ENPP2 Protects Mouse Myocardium from Ischemia-Reperfusion-Induced Ferroptosis Injury Via the SIRT1/PGC-1α/NRF1 Pathway
摘要
Ferroptosis is a critical contributor to ischemia-reperfusion (I/R) injury and subsequent organ failure. While ENPP2 has been implicated in regulating ferroptosis in cardiomyocytes, its specific role in myocardial I/R injury remains unclear. This study aims to elucidate the function of ENPP2-mediated ferroptosis in myocardial ischemia-reperfusion injury (MI/RI), to provide novel insights into potential therapeutic strategies. A mouse model of MI/RI was established and subjected to interventions with ENPP2 overexpression and/or SIRT1 knockdown.
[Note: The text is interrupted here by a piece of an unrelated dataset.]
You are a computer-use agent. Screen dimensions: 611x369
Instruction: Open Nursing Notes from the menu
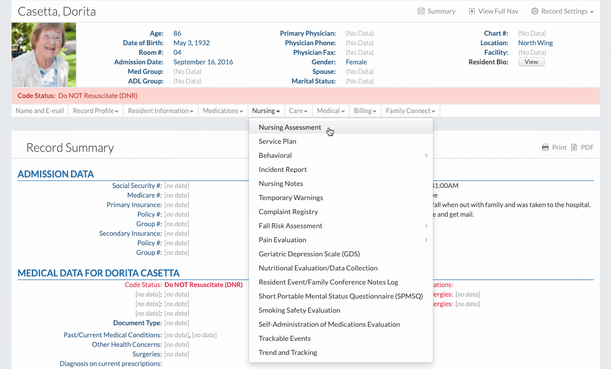[281, 183]
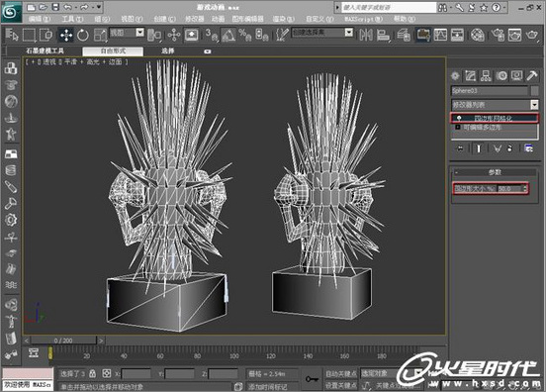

In vitro, cardiomyocytes were treated with palmitate and subjected to hypoxia/reoxygenation (H/R) to simulate I/R injury. These cells received treatments with ENPP2 overexpression (oe-ENPP2), SIRT1 overexpression (oe-SIRT1), PGC-1α silencing (si-PGC-1α), and/or SIRT1 knockdown (sh-SIRT1). Additionally, Erastin-induced ferroptosis in cardiomyocytes was used to assess the protective effects of oe-ENPP2. Ferroptosis was assessed through the lipid peroxidation (MDA, 4-HNE), iron and Fe2+ assays, GPx4 and SLC7A11 expression, and transmission electron microscope. Overexpression of ENPP2 significantly alleviated myocardial infarction in MI/RI mice, as indicated by the upregulation of GPx4 and SLC7A11 protein levels. In cardiomyocytes subjected to hypoxia/reoxygenation (H/R) or erastin-induced ferroptosis, oe-ENPP2 reduced apoptosis rates, preserved Fe2+ content, and restored GPx4 and SLC7A11 expression. Silencing PGC-1α blocked the protective effect of oe-ENPP2 against H/R-induced ferroptosis in HL-1 cells. Additionally, SIRT1 overexpression inhibited PGC-1α acetylation, whereas SIRT1 knockdown similarly reversed the anti-ferroptotic effects of oe-ENPP2 in H/R-treated HL-1 cells. SIRT1 silencing blocked the protective effects of oe-ENPP2 against myocardial infarction and fibrosis in MI/RI mice via the PGC-1α/NRF1 pathway. ENPP2 overexpression protects the mouse myocardium from I/R-induced ferroptosis injury via the SIRT1/PGC-1α/NRF1 pathway. These findings suggest a novel gene therapy strategy for mitigating myocardial I/R injury.